[What to produce] Here are the records. Write out exactly the lines between the one holding "Image resolution: width=1024 pixels, height=536" and the one holding "Task: Star the Press Release document", inclusive.

[Records to process]

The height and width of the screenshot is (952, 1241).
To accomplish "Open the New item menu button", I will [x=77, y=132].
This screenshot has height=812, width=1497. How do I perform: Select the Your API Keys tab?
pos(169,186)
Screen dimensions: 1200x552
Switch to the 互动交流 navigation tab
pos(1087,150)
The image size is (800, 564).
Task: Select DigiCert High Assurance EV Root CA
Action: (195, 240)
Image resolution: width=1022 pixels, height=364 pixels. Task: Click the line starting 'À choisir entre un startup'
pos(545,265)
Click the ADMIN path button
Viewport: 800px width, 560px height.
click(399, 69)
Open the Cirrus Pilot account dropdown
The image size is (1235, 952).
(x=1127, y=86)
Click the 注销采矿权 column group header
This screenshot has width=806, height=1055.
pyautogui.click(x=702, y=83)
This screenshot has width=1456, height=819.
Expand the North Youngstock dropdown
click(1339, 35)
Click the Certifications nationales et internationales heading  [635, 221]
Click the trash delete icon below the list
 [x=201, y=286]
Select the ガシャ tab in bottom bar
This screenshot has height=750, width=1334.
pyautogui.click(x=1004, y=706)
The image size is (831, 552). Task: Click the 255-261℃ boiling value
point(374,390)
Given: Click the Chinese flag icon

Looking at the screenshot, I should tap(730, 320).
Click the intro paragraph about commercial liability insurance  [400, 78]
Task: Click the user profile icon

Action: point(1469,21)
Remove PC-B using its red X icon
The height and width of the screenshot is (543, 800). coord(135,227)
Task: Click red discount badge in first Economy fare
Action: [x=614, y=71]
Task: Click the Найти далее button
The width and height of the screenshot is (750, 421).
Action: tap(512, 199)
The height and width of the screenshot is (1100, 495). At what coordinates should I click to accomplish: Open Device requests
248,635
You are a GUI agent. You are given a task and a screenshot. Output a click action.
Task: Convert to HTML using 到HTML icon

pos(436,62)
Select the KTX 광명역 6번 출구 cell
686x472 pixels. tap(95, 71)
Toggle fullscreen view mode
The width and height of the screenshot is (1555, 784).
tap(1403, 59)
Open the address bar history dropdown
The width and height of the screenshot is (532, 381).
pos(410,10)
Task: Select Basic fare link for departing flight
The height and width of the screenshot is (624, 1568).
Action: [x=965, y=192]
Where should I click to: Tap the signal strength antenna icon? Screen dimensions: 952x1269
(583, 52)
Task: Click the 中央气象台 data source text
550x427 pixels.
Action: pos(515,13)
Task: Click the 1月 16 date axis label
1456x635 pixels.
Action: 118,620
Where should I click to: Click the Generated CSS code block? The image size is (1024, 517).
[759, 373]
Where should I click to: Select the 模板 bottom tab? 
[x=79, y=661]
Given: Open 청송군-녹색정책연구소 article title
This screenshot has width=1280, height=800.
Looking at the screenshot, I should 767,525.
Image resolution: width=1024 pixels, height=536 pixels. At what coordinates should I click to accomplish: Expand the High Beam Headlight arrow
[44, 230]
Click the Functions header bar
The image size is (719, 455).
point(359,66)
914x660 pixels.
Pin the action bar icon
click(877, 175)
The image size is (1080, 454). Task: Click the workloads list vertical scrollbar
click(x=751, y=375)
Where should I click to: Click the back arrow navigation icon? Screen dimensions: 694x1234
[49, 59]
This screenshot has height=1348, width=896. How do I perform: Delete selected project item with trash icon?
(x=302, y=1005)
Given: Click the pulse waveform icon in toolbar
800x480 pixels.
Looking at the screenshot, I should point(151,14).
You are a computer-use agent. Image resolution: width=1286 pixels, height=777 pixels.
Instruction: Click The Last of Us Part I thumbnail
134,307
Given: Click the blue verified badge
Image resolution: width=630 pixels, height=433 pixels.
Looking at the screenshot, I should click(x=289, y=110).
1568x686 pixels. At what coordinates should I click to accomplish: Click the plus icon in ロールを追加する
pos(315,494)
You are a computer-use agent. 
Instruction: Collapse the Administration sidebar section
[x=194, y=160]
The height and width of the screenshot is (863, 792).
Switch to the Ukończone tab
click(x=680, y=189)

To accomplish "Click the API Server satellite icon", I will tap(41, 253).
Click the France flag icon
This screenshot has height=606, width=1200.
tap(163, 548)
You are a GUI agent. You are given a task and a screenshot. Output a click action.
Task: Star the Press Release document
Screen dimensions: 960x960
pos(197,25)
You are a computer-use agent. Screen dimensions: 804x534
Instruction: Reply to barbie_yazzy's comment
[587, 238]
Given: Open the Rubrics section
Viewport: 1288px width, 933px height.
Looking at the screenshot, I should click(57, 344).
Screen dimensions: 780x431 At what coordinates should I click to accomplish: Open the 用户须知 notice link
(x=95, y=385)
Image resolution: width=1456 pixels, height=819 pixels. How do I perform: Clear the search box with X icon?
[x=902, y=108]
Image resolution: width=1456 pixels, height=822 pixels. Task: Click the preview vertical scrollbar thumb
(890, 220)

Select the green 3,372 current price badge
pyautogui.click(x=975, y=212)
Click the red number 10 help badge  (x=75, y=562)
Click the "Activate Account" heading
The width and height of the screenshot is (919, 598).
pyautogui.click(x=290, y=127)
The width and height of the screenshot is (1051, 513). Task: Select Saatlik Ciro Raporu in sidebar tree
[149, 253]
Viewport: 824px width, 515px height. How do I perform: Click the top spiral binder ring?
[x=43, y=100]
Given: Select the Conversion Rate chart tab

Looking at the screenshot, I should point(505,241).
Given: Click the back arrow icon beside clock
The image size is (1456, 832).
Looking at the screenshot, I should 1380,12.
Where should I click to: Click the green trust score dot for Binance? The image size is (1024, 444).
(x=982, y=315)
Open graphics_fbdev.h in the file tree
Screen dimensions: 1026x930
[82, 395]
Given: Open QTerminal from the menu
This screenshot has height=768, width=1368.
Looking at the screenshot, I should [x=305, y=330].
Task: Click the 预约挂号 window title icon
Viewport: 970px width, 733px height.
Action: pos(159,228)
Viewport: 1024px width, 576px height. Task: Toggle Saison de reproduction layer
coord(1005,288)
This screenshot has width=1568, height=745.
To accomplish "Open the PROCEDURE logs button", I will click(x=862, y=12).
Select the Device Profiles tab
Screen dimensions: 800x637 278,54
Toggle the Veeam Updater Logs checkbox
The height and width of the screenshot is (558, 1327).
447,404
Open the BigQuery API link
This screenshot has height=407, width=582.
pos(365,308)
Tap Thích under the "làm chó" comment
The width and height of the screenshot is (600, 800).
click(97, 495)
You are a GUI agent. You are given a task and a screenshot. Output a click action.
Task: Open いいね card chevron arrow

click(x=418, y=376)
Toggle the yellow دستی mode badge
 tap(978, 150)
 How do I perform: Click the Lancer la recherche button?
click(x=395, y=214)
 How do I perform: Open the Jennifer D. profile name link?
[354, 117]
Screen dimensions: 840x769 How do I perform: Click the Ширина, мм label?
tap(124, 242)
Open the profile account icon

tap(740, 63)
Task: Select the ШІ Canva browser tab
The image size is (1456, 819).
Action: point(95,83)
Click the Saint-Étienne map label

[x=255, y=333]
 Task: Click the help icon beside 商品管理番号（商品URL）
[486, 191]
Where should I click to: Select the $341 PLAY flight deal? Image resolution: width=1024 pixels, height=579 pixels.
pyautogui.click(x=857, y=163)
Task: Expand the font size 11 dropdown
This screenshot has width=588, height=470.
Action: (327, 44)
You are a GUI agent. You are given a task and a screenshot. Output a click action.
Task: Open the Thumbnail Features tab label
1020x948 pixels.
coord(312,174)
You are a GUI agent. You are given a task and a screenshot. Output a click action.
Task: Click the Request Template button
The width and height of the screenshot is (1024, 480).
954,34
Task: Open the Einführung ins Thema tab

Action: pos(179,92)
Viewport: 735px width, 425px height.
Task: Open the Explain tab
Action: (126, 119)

[Solution for this task]
Image resolution: width=1024 pixels, height=536 pixels. At what coordinates should I click to accomplish: Expand the High Beam Headlight arrow
[44, 230]
Click the Functions header bar
The image size is (719, 455).
point(359,66)
914x660 pixels.
Pin the action bar icon
click(877, 175)
The image size is (1080, 454). Task: Click the workloads list vertical scrollbar
click(x=751, y=375)
Where should I click to: Click the back arrow navigation icon? Screen dimensions: 694x1234
[49, 59]
This screenshot has height=1348, width=896. How do I perform: Delete selected project item with trash icon?
(x=302, y=1005)
Given: Click the pulse waveform icon in toolbar
800x480 pixels.
Looking at the screenshot, I should point(151,14).
You are a computer-use agent. Image resolution: width=1286 pixels, height=777 pixels.
Instruction: Click The Last of Us Part I thumbnail
134,307
Given: Click the blue verified badge
Image resolution: width=630 pixels, height=433 pixels.
Looking at the screenshot, I should click(x=289, y=110).
1568x686 pixels. At what coordinates should I click to accomplish: Click the plus icon in ロールを追加する
pos(315,494)
You are a computer-use agent. 
Instruction: Collapse the Administration sidebar section
[x=194, y=160]
The height and width of the screenshot is (863, 792).
Switch to the Ukończone tab
click(x=680, y=189)

To accomplish "Click the API Server satellite icon", I will tap(41, 253).
Click the France flag icon
This screenshot has height=606, width=1200.
tap(163, 548)
You are a GUI agent. You are given a task and a screenshot. Output a click action.
Task: Star the Press Release document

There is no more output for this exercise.